I'm working through Faraway's 2016 book Extending the Linear Model with R and have encountered an issue with the code that I don't know how to fix. Here is the relevant syntax leading up to the error:

#### Load Data & Libraries ####
library(faraway)
library(tidyverse)
data(wcgs)

#### Add Variables ####
wcgs$y <- ifelse(wcgs$chd == "no",0,1) # create binary response from chd 
wcgs$bmi <- with(wcgs,
                 703*wcgs$weight/(wcgs$height^2)) # create BMI variable

#### Create GLM Model ####
lmod <- glm(chd ~ height + cigs,
            family = binomial, 
            wcgs)

#### Mutate Data ####
wcgs <- mutate(wcgs,
               residuals=residuals(lmod), 
               linpred=predict(lmod)) # create residuals/pred values

And this is the part where the error arises (the third line which includes a mutate function:

#### Error Code (Last Line) ####
wcgsm <- na.omit(wcgs) # omit NA values
wcgsm <- mutate(wcgsm,
                predprob=predict(lmod,
                                 type="response")) # make pred data
gdf <- group_by(wcgsm, 
                cut(linpred,
                    breaks=unique(quantile(linpred, 
                                           (1:100)/101)))) # bin NA

Which gives me this error:

Error in `group_by()`:
! Problem adding computed columns.
Caused by error in `mutate()`:
! Problem while computing `..1 = cut(linpred, breaks = unique(quantile(linpred,
  (1:100)/101)))`.
✖ `..1` must be size 3140 or 1, not 3154.

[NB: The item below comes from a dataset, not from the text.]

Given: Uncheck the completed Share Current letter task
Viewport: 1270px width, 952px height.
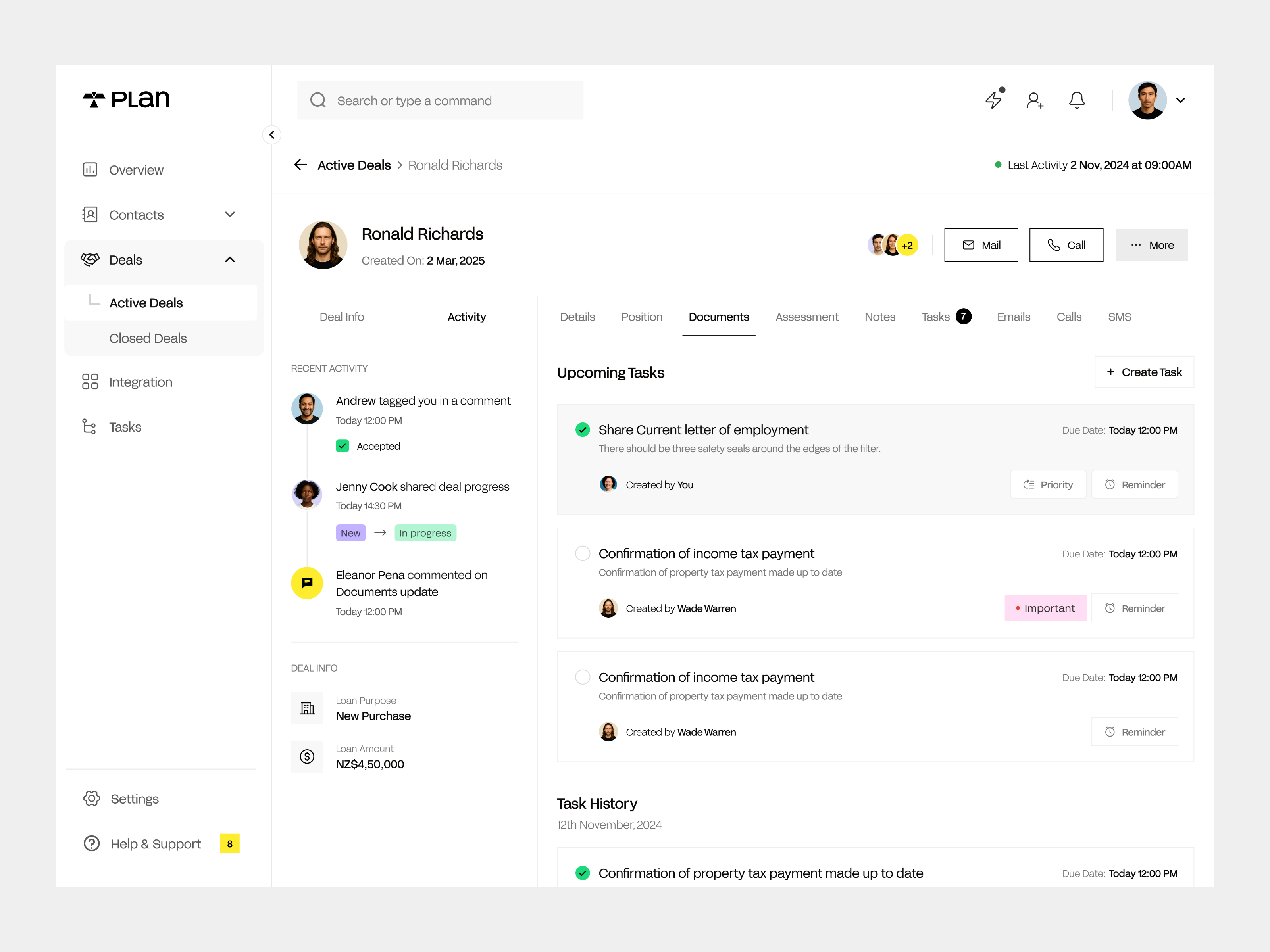Looking at the screenshot, I should tap(582, 429).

I dont understand what this error means. When I run dim(wcgs), I get there are 3154 rows, and when I run dim(na.omit(wcgs)) I get 3140 rows. The only thing I can think of is that the predicted model values dont line up with the new na.omit data, but I'm not sure now how to work around that given the rest of this chapter uses this data manipulation.


Solution

  • predict methods for R's modeling functions always predict from the original data set the models were fitted to. To have a new data set, in this case a subset of the data wcgs, argument newdata must be explicitly set.
    The error in the predict line at the bottom is therefore expected behavior.

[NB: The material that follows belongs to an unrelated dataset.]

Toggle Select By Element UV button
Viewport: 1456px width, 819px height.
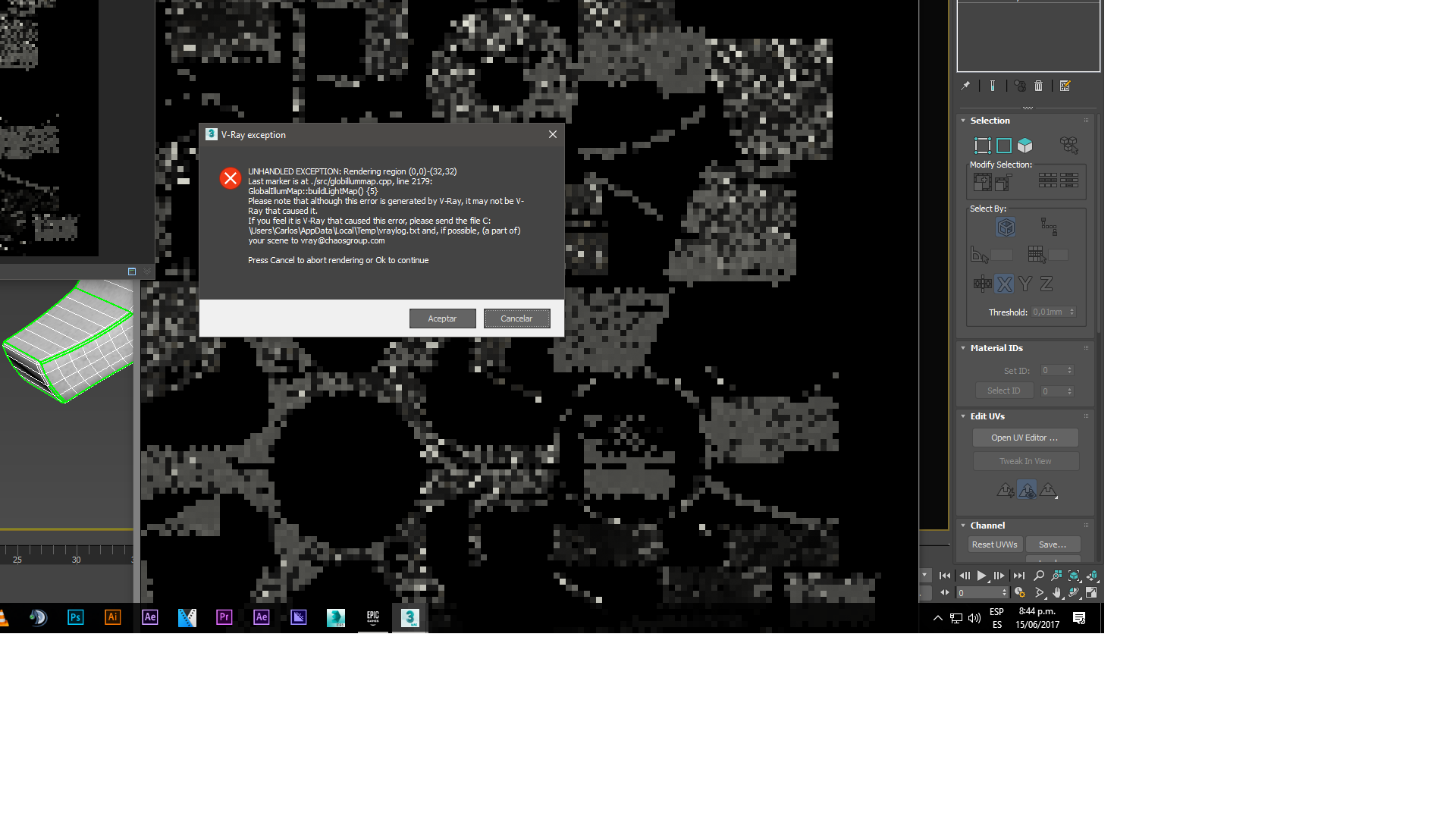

    #### Load Data & Libraries ####
    suppressPackageStartupMessages({
      #library(faraway)
      library(dplyr)
    })
    data(wcgs, package = "faraway")
    
    #### Add Variables ####
    wcgs$y <- as.integer(wcgs$chd == "yes") # create binary response from chd 
    wcgs$bmi <- with(wcgs, 703*weight/(height^2)) # create BMI variable
    
    #### Create GLM Model ####
    lmod <- glm(chd ~ height + cigs, family = binomial, data = wcgs)
    
    #### Mutate Data ####
    # create residuals/pred values
    wcgs <- mutate(wcgs,
                   residuals = residuals(lmod), 
                   linpred = predict(lmod)) 
    
    wcgsm <- na.omit(wcgs) # omit NA values
    wcgsm <- mutate(wcgsm,
                    predprob = predict(lmod, type="response")) # make pred data
    #> Error in `mutate()`:
    #> ! Problem while computing `predprob = predict(lmod, type = "response")`.
    #> ✖ `predprob` must be size 3140 or 1, not 3154.
    

    Created on 2022-07-16 by the reprex package (v2.0.1)

    See where the error comes from.

    predprob_all <- predict(lmod, type = "response")
    predprob_na.omit <- predict(lmod, newdata = wcgsm, type = "response")
    
    length(predprob_all)
    #> [1] 3154
    length(predprob_na.omit)
    #> [1] 3140
    

    Created on 2022-07-16 by the reprex package (v2.0.1)

    These lengths are the values in the error message, once again, as expected.

    There is also the problem of the quantiles in cut(., breaks) not spanning the entire range of linpred. Values outside the quantiles' range will become NA. This is solved with the two endpoints of the breaks vector.
    And I have given a name to the binned vector.
    The following code works and, I believe, does what is needed.

    wcgsm <- na.omit(wcgs) # omit NA values
    wcgsm <- mutate(wcgsm,
                    predprob = predict(lmod, newdata = wcgsm, type="response")) # make pred data
    
    breaks <- c(-Inf, 
                unique(quantile(wcgsm$linpred, (1:100)/101)),
                 Inf)
    gdf <- group_by(wcgsm, 
                    bins = cut(linpred, breaks = breaks)) # bin NA
    
    anyNA(gdf$bins)
    #> [1] FALSE
    

    Created on 2022-07-16 by the reprex package (v2.0.1)